=== Begin Enclosure ===

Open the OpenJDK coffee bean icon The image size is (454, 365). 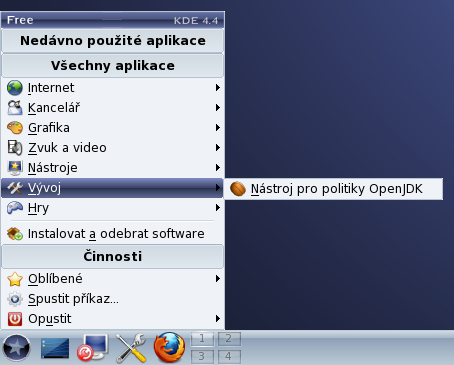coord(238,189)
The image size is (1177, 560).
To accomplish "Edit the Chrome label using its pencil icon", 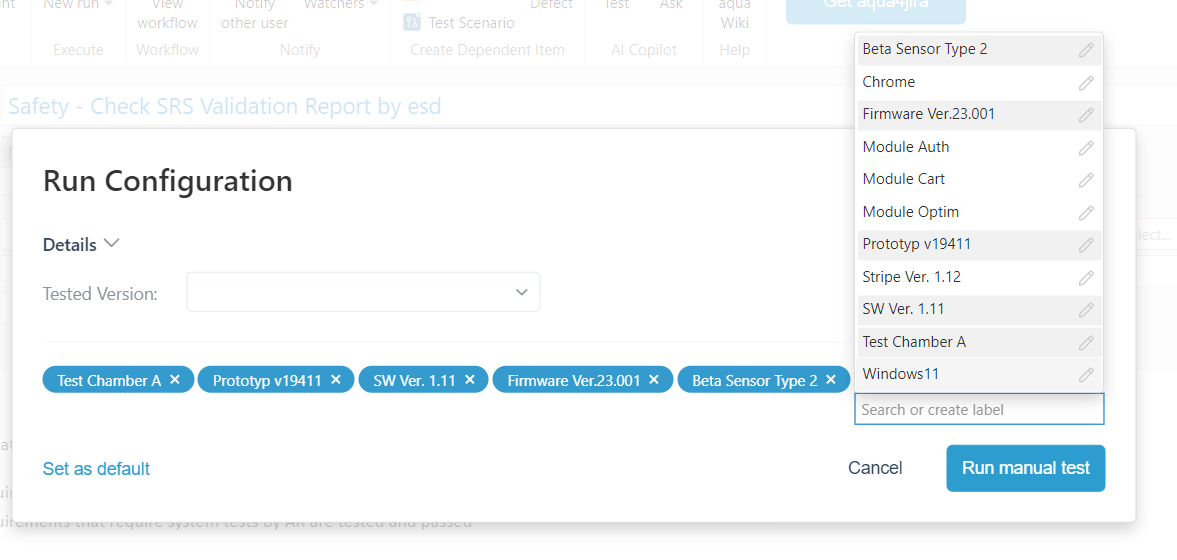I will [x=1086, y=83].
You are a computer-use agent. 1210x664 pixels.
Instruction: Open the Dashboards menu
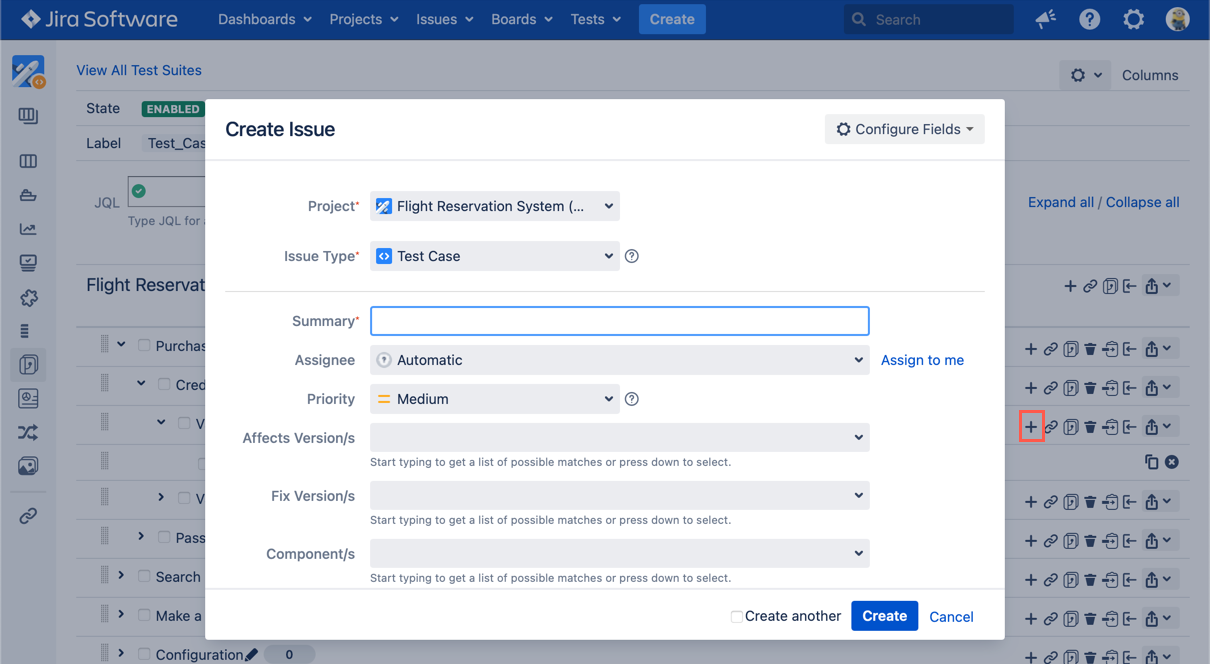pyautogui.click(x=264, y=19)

=== End Enclosure ===
=== Begin Enclosure ===

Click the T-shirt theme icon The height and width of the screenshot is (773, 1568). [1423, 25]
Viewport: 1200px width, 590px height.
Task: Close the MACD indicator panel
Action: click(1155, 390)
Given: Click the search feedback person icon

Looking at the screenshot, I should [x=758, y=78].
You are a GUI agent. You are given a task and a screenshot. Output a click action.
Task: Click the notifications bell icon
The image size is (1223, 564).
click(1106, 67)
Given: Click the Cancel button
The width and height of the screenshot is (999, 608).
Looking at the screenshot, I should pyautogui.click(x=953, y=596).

=== End Enclosure ===

◆ **What you need to do**
Print, from the entries above, the line with "You are a GUI", the line with "Given: Click the Cancel button" and all lines between them, exactly and with nothing else.

◆ **Answer section**
You are a GUI agent. You are given a task and a screenshot. Output a click action.
Task: Click the notifications bell icon
The image size is (1223, 564).
click(1106, 67)
Given: Click the Cancel button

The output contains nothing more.